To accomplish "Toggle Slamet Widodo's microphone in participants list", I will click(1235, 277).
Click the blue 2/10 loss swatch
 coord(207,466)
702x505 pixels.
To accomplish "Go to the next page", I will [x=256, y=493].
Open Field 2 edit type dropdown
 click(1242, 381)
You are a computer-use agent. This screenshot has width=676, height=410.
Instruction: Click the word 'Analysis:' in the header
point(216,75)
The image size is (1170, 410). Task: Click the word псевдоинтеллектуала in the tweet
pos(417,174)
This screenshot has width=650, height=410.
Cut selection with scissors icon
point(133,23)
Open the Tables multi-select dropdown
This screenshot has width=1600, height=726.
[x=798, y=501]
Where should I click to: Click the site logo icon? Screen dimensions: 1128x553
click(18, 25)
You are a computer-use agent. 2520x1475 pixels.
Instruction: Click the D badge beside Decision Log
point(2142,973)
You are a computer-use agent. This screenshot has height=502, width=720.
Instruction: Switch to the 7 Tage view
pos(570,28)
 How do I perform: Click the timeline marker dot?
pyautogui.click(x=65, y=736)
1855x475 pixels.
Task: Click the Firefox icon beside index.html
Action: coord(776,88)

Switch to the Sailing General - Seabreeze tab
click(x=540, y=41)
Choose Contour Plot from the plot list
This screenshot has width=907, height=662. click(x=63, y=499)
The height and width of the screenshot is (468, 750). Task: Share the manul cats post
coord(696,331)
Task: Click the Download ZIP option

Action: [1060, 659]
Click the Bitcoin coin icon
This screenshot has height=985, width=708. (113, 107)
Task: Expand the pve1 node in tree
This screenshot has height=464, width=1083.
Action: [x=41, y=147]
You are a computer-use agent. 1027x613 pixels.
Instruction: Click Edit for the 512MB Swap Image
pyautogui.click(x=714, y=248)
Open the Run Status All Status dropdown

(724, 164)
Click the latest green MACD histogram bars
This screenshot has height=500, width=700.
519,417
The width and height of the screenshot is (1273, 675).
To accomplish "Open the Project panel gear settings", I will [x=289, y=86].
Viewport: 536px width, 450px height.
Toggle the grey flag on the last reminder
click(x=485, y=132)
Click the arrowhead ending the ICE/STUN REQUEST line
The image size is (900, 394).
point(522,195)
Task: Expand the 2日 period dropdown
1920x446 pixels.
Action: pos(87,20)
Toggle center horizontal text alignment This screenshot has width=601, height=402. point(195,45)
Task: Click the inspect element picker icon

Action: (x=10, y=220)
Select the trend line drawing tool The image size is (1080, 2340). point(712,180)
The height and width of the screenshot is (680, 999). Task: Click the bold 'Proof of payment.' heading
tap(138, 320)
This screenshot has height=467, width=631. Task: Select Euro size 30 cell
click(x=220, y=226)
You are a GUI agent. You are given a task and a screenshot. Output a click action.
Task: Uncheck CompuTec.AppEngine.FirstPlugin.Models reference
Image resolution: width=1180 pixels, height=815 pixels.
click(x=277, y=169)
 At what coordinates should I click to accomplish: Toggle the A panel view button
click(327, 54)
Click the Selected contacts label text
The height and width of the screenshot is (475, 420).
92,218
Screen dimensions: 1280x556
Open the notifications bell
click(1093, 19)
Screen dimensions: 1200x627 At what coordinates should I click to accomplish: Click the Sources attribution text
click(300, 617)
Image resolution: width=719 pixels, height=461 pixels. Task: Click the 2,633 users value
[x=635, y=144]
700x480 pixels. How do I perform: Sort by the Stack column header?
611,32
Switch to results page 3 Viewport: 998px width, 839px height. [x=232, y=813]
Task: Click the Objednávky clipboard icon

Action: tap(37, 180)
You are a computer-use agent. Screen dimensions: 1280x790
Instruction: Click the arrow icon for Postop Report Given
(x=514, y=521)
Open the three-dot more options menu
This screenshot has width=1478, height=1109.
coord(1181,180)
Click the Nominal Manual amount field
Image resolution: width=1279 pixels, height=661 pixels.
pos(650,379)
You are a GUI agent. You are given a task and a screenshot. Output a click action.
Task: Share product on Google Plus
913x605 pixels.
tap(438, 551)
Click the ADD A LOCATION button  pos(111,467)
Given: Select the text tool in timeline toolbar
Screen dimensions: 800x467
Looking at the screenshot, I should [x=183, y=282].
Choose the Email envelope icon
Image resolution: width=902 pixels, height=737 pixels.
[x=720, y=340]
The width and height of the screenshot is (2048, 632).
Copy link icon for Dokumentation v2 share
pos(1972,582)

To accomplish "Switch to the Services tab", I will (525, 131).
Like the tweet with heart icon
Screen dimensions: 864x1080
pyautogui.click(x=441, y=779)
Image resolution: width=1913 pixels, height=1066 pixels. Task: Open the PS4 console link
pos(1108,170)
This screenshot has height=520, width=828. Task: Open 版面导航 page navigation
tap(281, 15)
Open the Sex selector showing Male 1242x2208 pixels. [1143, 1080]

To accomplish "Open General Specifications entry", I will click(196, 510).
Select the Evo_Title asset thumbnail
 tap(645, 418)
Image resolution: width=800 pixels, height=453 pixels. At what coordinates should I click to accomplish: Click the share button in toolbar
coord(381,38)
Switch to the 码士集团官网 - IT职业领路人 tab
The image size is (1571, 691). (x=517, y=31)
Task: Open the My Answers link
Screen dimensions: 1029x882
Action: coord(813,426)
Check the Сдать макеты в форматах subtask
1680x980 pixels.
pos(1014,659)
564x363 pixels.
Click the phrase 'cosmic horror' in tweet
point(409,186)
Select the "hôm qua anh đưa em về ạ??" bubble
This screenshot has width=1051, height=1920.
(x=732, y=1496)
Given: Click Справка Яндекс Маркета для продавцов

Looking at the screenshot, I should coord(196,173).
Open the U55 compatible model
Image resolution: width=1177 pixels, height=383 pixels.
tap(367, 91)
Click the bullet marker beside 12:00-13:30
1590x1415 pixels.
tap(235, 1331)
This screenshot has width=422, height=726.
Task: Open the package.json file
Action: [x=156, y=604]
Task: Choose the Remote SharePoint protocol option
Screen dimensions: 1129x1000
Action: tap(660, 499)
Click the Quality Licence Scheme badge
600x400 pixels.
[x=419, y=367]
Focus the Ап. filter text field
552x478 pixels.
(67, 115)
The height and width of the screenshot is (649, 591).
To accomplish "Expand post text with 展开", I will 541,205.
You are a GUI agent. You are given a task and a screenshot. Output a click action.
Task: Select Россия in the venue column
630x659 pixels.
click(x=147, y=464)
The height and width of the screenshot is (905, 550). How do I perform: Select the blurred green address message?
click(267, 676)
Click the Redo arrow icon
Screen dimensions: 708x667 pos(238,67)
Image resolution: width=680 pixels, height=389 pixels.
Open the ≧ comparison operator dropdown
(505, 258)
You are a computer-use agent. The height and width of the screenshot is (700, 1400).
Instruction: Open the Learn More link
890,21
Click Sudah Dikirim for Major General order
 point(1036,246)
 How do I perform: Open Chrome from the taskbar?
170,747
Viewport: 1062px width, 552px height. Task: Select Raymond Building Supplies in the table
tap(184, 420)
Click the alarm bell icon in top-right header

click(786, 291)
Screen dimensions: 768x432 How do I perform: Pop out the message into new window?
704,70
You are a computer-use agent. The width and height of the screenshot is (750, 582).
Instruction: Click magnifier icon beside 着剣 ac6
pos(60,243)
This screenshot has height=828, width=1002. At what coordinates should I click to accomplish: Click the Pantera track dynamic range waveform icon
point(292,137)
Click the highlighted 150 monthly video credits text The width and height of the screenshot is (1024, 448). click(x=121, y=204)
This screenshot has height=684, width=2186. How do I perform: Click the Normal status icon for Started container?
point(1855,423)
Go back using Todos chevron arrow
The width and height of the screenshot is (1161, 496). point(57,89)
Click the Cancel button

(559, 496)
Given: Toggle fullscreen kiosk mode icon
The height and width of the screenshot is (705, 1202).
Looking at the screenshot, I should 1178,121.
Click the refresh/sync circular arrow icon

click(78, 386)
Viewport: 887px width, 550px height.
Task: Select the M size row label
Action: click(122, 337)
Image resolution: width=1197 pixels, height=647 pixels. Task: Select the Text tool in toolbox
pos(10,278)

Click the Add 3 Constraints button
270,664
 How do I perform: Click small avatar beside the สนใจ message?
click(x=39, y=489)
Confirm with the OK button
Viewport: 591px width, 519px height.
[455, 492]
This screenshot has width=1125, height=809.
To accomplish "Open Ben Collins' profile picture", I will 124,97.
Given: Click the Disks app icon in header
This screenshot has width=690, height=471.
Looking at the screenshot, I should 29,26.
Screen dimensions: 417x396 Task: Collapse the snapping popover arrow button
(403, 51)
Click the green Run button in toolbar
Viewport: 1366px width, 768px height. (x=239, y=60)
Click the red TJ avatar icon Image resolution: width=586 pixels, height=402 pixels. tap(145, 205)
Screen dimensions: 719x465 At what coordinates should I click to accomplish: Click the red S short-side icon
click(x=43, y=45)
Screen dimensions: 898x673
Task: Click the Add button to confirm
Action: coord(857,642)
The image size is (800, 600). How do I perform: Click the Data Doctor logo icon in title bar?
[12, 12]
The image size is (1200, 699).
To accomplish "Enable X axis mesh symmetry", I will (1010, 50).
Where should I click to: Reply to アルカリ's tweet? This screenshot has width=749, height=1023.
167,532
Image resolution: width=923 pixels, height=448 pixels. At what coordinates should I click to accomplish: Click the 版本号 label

TASK BRIEF -> Reproduce the lines above, beginning at the line with "Task: Choose the" and stopping after the line with "You are a computer-use agent. The height", exactly as they are.

OUTPUT FOR THIS EXERCISE ->
Task: Choose the Remote SharePoint protocol option
Screen dimensions: 1129x1000
Action: tap(660, 499)
Click the Quality Licence Scheme badge
600x400 pixels.
[x=419, y=367]
Focus the Ап. filter text field
552x478 pixels.
(67, 115)
The height and width of the screenshot is (649, 591).
To accomplish "Expand post text with 展开", I will 541,205.
You are a GUI agent. You are given a task and a screenshot. Output a click action.
Task: Select Россия in the venue column
630x659 pixels.
click(x=147, y=464)
The height and width of the screenshot is (905, 550). How do I perform: Select the blurred green address message?
click(267, 676)
Click the Redo arrow icon
Screen dimensions: 708x667 pos(238,67)
Image resolution: width=680 pixels, height=389 pixels.
Open the ≧ comparison operator dropdown
(505, 258)
You are a computer-use agent. The height and width of the screenshot is (700, 1400).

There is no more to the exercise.